Exercise aim> When you reach the line containing "Instruction: Open the Drawdown chart tab" in the records below, start copying exactly, and stop once you have copied the line containing "Task: Click page link 327".

Data extracts>
· · · · · · ·

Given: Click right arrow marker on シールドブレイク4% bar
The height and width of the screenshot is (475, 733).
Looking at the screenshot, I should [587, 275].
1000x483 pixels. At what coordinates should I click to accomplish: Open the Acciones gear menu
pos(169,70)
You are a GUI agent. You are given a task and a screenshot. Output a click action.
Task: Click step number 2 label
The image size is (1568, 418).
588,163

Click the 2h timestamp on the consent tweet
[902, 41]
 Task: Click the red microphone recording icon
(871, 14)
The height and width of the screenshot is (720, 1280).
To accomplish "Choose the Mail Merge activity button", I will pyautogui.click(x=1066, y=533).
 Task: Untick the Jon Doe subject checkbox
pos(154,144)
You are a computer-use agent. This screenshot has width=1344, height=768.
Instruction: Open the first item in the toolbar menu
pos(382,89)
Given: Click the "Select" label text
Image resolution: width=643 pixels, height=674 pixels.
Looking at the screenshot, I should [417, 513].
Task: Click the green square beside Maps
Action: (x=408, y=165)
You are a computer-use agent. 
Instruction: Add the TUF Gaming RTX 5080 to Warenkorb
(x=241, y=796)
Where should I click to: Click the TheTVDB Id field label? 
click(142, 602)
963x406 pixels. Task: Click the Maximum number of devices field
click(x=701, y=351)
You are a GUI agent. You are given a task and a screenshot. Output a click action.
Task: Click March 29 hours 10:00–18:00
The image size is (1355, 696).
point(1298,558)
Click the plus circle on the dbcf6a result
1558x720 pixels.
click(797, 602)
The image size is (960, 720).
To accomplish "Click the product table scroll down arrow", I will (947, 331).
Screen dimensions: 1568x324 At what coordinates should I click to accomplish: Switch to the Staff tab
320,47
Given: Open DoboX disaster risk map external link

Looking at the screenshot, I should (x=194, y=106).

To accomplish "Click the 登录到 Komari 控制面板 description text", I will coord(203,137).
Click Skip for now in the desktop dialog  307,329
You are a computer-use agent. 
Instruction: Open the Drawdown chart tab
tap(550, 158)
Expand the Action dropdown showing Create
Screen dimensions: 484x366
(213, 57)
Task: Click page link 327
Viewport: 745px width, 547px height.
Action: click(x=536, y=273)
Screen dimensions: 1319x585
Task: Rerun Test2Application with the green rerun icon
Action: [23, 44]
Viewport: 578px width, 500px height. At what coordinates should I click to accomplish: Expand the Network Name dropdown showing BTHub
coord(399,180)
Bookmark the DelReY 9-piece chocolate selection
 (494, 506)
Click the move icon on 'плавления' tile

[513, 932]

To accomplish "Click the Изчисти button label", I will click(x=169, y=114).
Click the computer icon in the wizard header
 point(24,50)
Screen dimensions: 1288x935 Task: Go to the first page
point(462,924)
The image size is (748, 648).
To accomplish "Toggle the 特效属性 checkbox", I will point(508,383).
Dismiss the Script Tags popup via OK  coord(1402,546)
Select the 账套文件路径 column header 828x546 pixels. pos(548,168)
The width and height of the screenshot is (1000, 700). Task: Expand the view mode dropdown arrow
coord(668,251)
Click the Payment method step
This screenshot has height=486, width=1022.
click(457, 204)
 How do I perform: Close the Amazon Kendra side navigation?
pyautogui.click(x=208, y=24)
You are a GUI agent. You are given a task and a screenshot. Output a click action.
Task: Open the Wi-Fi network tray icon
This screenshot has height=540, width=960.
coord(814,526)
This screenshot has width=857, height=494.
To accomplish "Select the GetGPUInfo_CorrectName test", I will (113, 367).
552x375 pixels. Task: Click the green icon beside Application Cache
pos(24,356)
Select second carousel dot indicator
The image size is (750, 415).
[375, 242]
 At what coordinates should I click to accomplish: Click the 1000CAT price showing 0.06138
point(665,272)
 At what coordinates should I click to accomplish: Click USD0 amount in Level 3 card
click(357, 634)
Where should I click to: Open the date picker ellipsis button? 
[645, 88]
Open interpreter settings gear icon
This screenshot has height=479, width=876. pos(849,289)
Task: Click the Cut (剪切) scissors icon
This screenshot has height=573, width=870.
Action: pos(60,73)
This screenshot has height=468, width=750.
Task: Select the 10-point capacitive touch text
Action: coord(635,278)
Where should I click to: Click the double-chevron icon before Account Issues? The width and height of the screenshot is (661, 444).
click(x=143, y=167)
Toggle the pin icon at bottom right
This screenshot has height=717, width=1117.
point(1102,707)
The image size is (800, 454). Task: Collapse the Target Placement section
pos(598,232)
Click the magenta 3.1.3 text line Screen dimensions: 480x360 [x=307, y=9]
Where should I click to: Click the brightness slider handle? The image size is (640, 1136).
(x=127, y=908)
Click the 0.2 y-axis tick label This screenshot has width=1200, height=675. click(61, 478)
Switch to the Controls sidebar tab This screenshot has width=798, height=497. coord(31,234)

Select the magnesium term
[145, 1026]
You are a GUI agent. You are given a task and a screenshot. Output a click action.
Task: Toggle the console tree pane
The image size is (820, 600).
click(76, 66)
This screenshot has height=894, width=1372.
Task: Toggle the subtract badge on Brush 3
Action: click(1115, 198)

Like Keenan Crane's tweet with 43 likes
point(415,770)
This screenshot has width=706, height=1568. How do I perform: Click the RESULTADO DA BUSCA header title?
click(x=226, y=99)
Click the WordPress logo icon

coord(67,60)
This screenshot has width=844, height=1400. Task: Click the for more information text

· · · · · · ·

Completed exercise>
Instruction: Open the Drawdown chart tab
tap(550, 158)
Expand the Action dropdown showing Create
Screen dimensions: 484x366
(213, 57)
Task: Click page link 327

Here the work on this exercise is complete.